Even GIRLS can tag. I GUESS.

While "bombing" has turned into more of an outlaw event, other countries have taken to graffiti in the same way a revolutionary would take up a gun. The graffiti movement in France is a culture in which they feel the "racist" Parisians have moved every ethnicity to the suburbs, whereas in Cape Town Africa, graffiti is used as a political tool to spread messages. Amsterdamn artists are getting high and riding bikes; in Japan a young woman who used to use her art as a way of expressing anger, now uses graffiti to portray strong female characters. And down in Sao Paolo Brazil, one young man only paints in the city's sewage system to battle depression and hopes to earn enough money from his work to support a family he befriended that has been living in said sewage system for years.


Did her virgina throw up?

Bomb It works depending on your view of graffiti, and the explanations of "why" provided by the artists themselves will either empower your viewpoint or reinforce why graffiti is anything but art. What you will get, however, is a pretty honest look at the culture with interview by KRS-ONE, Marc Ecko, Ron English and most of the important original artists who's names still ring out in the community till this day.

Order BOMB IT here!!!

Trivia: "Bombing" is the act of putting up graffiti.

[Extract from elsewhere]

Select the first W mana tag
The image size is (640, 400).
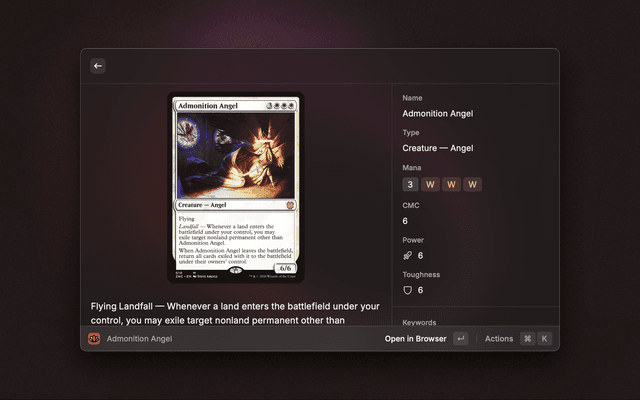pos(430,184)
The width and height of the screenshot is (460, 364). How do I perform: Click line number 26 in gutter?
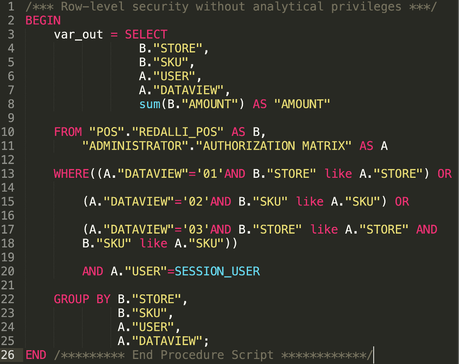[x=7, y=355]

EXIT THROUGH THE GIFT SHOP

Exit Through the Gift Shop is a 2010 documentary directed by street artist Banksy.


Banksy in a moment of prayer.

Exit was one of the most talked about documentaries in 2010, and for good reason. Banksy had been an enigmatic, underground hero for his socio-political graffiti style for years, and to see an in-depth look at the man and his method (who remains faceless and with a voice enhancer) was something to look forward to. For the first half of the movie, you're wondering why the movie is focused on an odd, energetic vintage clothes salesman from France. You're just kind of following Thierry Guetta, seeing through his eyes these street vandals who go to great lengths to make their mark, and at some point you're thinking, what's the end game? Where's this going? It isn't until, through Sheperd Fairey, that Thierry meets the legendary Banksy, that things become clear.


Mr. Brainwash. Millionaire.

While Banksy's original aim for the documentary was to create a response to his ultra successful "Barely Legal" art exhibition in L.A., he quickly realized that Guetta, who claimed to be a documentary filmmaker, was completely full of shit. Out of the 10,000+ hours of film, Banksy found that nearly all of the footage was unusable. Eventually, Banksy, as he states in the beginning of the documentary, that the documentary was supposed to be something else, yet he found Thierry Guetta to be the most interesting thing of all. When Banksy hightails back to England after his show, offhandedly telling Guetta to start doing art on his own, the film picks up its pace and shifts from part street art documentary/part spy movie, to a flat out comedy. Enter Mr. Brainwash.


You read that right. A millionaire.

I can't tell you how much fun it is to see Thierry Guetta, a man with arguable artistic talent but supreme self-confidence, take Banksy's nonchalant advice to pursue art and make a million dollars. A million f*cking dollars! Early in the film, you get some incite into Guetta's (before his transormation to "MBW") business mind when he explains how he made his small vintage clothing company successful: "I buy for $50 and if it has a certain stitching, I call it 'designer' and sell it for $400." Boom. MBW making that paper son!

When he starts prepping his big art exhibition, MBW's desire for publicity and hyping his show all over town overrides his responsiblity to mapping out where his artwork should go in the studio. It is the transformation from a quirky, Jimmy O looking Frenchman to boastful and confident Mr. BrainWash that makes the last half of the movie more enjoyable and fulfilling than the first half of the movie. Is MBW exploiting the art community's predilection to buy into hype? Does he believe that his own work (Elvis with a gun) is art? As he says in the film, only time will tell whether or not he's considered an artist.

Order EXIT THROUGH THE GIFT SHOP!!!

Trivia: People have said that Exit Through the Gift Shop is a Banksy hoax. What do you think?